[DIRECTIONS FOR THIS TASK]
Could you transcribe the records below exactly, leaving out every picture?

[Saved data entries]
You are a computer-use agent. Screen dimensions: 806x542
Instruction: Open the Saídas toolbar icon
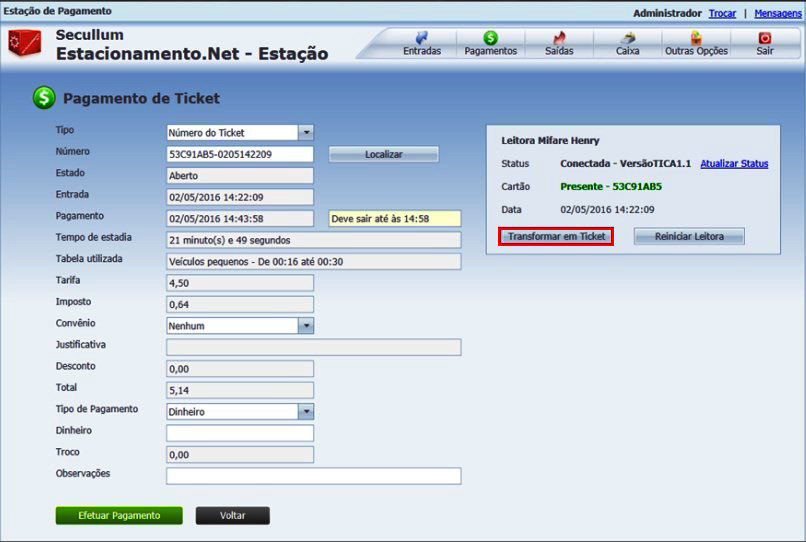pos(559,38)
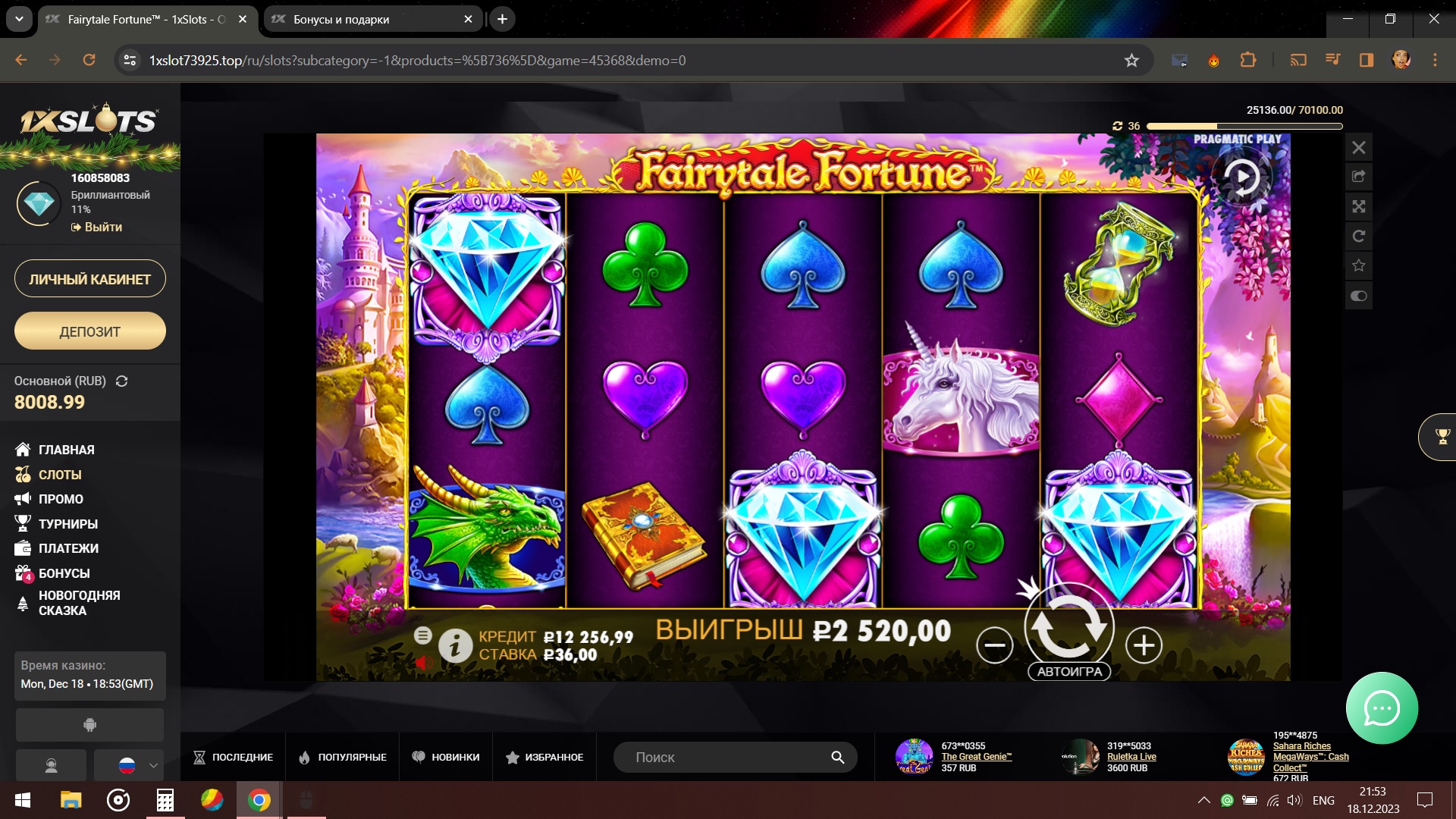Open the game share icon
The width and height of the screenshot is (1456, 819).
pyautogui.click(x=1359, y=177)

[TASK ANSWER]
You are a computer-use agent. Screen dimensions: 806x542
Instruction: Open the Saídas toolbar icon
pos(559,38)
Open the game share icon
The width and height of the screenshot is (1456, 819).
pyautogui.click(x=1359, y=177)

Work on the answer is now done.